• Astérix et la transitalique.

    Scénario : Jean-Yves Ferri. Dessins : Didier Conrad.

    Une course bien peu palpitante.

    Astérix et la transitalique.À Rome, le sénateur Lactus Bifidus est sur la sellette : responsable de l'entretient du réseau routier, il détourne l'argent pour organiser des orgies et laisse les fameuses voies romaines se désagréger. Il a alors l'idée d'une course entre Modicia (Monza) et Neapolis (Naples). Ouverte à tous, romains comme barbares, elle sera sponsorisée par une célèbre marque de garum (*).

    Quelques temps plus tard, nous retrouvons nos amis Astérix et Obélix déambulant dans un marché de Darioritum (Vannes), accompagnant Agecanonix venu se faire enlever une dent de sagesse.

    C'est alors qu'Obélix achète sur un coup de tête un char de course, avant que nos deux gaulois n'apprennent la préparation de la "transitalique". Il n'en faut pas plus pour qu'ils ne se lancent dans l'aventure...

    Astérix et la transitalique est le nouvel album des aventures de nos gaulois favoris. Troisième réalisé par Jean-Yves Ferri (texte) et Didier Cornard (dessin), il n'est malheureusement pas le meilleurs de la série.

    Certes, l'idée est sympathique, mais l'enjeu est beaucoup trop léger : nous avons vu nos héros se lancer dans des histoires bien plus charpentées. L'ensemble est une suite de cavalcade, entrecoupées de discussions dans des auberges. On peux se délecter de la présence de personnages hauts en couleurs (sans mauvais jeux de mot) comme les deux Koushites, accortes représentantes d'une tribu africaine, ou les habituels goths ou bretons. N'oublions pas nos chers pirates, alléchés par la récompense (une coupe ou son équivalent en sesterces). Ils ne feront pas long-feu, finissant la course dans les marécages de Vénétie.

    Lors de la promotion de l'album, il fut beaucoup question de la "mise en avant" d'Obelix, éternel faire-valoir d'Astérix. Mais force est de constater qu'ici, ses réparties et les gags dont il est le centre ou le générateur ne déparent pas d'un quelconque album précédent.

    Reste une jolie description des régions d'Italie et de ses peuples, quelques gags amusants mais sans plus et la présence d'un mystérieux coureur masqué, idole des Romains, qui est le "fil rouge" de l'histoire.

    Mais honnêtement, cet album d'Astérix est l'un des plus dispensables des aventures du petit gaulois.

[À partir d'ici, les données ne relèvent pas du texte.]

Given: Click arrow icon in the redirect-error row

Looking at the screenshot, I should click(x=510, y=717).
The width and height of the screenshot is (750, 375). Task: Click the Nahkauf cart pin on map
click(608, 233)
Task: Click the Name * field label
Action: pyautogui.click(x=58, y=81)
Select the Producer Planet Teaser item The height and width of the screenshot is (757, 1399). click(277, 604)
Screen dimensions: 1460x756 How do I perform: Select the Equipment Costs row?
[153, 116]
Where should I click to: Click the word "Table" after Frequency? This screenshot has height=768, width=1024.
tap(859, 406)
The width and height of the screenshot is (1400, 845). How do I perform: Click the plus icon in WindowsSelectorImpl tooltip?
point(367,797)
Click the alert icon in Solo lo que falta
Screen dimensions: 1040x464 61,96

Le seul point positif pourrait être de m'avoir fait découvrir l'existence du "garum"...

     

     

     

    (*) Le garum : Née en Mésopotamie, cette sauce à base d'entrailles de poissons fermentées fût utilisée dans tous le Moyen-Orient avant d'être adoptée par les grecs puis les romains. Son goût devait être proche de la sauce "Nuoc Nâm" vietnamienne.